Interestingly, similar to the Dutch data, most patients (78%) stated that they would value
finding out about the presence of recurrence, even if there would be no survival benefit.
This would provide evidence to counter the concern that postoperative surveillance may
negatively influence HR-QL, either through increased anxiety related to surveillance
investigations, or earlier diagnosis of otherwise asymptomatic patients with recurrent
disease.
Examining surveillance practices internationally, there is significant variability in the
utilization of biochemical, radiologic and endoscopic surveillance. In Japan, a nationwide
survey found that high intensity surveillance was common, and notably endoscopic surveillance
was frequently utilized (85%), in contrast to Australia and New Zealand where only 6% of
surgeons opted to undertake routine endoscopic surveillance of asymptomatic patients after
potentially curative esophagectomy.

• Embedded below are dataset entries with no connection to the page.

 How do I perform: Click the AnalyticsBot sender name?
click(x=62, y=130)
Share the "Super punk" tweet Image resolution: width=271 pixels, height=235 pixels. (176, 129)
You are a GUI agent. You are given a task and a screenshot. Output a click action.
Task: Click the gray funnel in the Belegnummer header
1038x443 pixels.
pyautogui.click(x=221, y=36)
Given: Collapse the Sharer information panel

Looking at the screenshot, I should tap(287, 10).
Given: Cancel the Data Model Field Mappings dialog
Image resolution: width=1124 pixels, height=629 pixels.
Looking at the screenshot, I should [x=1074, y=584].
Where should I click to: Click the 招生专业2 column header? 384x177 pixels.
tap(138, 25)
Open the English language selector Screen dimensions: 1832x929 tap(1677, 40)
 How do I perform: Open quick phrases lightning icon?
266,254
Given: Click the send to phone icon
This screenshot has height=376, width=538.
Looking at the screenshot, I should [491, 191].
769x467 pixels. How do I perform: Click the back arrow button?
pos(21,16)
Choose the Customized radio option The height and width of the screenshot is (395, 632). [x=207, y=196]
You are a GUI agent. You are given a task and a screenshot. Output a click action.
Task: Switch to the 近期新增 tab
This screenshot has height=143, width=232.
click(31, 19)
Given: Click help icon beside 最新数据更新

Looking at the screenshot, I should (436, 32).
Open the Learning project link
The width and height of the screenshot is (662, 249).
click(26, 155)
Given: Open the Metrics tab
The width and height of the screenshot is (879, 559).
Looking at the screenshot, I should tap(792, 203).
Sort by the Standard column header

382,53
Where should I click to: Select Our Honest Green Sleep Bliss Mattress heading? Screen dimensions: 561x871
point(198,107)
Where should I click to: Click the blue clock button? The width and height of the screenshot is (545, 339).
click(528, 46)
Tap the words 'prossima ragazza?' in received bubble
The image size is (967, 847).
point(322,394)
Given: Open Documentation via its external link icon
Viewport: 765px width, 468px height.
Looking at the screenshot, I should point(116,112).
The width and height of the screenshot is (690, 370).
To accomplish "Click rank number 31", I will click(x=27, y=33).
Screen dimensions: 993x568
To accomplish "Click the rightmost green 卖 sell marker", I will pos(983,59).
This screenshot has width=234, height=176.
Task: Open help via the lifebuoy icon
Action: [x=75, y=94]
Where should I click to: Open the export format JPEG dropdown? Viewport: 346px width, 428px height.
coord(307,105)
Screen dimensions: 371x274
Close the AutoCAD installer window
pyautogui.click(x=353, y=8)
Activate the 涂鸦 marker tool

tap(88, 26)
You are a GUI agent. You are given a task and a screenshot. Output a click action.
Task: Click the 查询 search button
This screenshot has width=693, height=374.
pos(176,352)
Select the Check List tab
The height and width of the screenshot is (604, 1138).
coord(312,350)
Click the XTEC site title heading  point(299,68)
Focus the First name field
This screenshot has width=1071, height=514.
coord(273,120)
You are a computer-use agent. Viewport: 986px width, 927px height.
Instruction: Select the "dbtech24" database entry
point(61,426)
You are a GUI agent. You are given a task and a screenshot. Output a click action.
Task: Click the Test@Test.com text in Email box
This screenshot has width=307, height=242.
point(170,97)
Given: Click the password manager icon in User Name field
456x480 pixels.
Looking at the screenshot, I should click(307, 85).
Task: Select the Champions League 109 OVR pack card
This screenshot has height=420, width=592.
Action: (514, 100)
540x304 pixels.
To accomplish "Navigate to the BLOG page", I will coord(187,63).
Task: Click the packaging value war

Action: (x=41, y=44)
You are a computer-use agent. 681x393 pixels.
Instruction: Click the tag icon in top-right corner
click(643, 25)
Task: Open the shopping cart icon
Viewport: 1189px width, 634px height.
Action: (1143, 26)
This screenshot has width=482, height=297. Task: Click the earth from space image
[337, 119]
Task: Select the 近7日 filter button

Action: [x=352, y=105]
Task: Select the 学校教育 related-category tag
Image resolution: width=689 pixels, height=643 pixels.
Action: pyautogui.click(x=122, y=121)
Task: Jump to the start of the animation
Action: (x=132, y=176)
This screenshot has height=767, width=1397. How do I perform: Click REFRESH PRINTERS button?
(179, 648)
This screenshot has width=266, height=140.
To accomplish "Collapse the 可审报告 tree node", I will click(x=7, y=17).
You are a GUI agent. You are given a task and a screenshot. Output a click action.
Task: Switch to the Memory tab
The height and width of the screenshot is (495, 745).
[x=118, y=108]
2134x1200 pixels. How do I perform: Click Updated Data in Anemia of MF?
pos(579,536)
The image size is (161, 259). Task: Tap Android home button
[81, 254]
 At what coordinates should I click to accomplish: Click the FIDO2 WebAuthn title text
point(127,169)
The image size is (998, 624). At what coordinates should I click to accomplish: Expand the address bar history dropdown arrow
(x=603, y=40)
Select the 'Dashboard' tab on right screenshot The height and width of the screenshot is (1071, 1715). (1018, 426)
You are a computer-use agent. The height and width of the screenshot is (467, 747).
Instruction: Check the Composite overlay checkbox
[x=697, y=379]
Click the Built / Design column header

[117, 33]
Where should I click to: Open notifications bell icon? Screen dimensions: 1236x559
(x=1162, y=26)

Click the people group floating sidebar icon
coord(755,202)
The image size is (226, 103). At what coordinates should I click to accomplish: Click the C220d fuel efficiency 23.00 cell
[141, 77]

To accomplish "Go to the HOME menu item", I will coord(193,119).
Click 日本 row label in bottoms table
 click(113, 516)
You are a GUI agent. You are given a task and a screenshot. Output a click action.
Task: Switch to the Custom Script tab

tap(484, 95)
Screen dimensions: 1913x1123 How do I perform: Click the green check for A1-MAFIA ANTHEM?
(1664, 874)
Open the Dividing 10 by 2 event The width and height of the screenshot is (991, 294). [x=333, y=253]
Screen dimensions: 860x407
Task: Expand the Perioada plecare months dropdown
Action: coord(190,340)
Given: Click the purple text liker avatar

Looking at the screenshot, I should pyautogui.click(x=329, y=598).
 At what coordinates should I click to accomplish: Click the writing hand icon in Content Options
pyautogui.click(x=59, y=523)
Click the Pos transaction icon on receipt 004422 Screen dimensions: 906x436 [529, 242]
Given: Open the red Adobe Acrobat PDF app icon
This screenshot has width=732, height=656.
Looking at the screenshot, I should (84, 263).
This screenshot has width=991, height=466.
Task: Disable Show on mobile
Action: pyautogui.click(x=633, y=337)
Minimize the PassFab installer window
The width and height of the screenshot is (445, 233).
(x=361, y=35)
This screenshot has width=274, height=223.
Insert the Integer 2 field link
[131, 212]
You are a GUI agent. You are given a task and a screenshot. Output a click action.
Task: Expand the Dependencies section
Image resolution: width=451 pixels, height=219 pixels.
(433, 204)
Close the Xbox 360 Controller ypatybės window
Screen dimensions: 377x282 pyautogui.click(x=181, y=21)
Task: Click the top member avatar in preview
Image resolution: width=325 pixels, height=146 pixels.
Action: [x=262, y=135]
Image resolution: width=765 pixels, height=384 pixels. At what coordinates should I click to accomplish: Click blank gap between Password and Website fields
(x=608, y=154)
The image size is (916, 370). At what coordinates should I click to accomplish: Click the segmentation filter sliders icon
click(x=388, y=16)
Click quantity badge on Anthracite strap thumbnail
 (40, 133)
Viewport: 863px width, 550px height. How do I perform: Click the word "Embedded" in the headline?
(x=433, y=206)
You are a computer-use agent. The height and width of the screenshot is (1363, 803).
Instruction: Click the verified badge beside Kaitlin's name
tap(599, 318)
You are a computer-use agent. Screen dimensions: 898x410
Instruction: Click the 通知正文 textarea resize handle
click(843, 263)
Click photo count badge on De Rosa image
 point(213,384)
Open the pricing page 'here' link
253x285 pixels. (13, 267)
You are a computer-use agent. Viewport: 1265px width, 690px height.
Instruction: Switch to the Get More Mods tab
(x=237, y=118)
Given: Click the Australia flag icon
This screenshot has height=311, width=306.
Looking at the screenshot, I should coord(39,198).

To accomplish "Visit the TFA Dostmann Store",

The European Registration of Cancer Care (EURECCA) Upper
Gastrointestinal group included a brief summary of postoperative surveillance protocols for
esophagogastric adenocarcinoma among the 10 participating Centers in a recent publication on
clinical pathways. Importantly, this demonstrated clear differences across European Centers
in key elements of surveillance, such as the routine use of CT (in 40%) and tumor markers (in
40%), but did not describe endoscopic surveillance protocols or duration of surveillance,
while oncologic outcomes according to surveillance intensity were not assessed.
Given these major differences in surveillance intensity and modality across Europe, with
otherwise similar population demographics and treatment pathways, we in Europe are uniquely
poised to further study the impact of surveillance with respect to oncologic outcome, and
HR-QL, after potentially curative surgery for esophageal cancer. Therefore, the primary aims
of this European collaborative multicenter study are:
1. Firstly, to characterize differences in postoperative oncologic surveillance protocols
across European esophageal cancer centers, and
2. To determine the independent impact of high intensity surveillance (HIS) on
disease-specific and overall survival.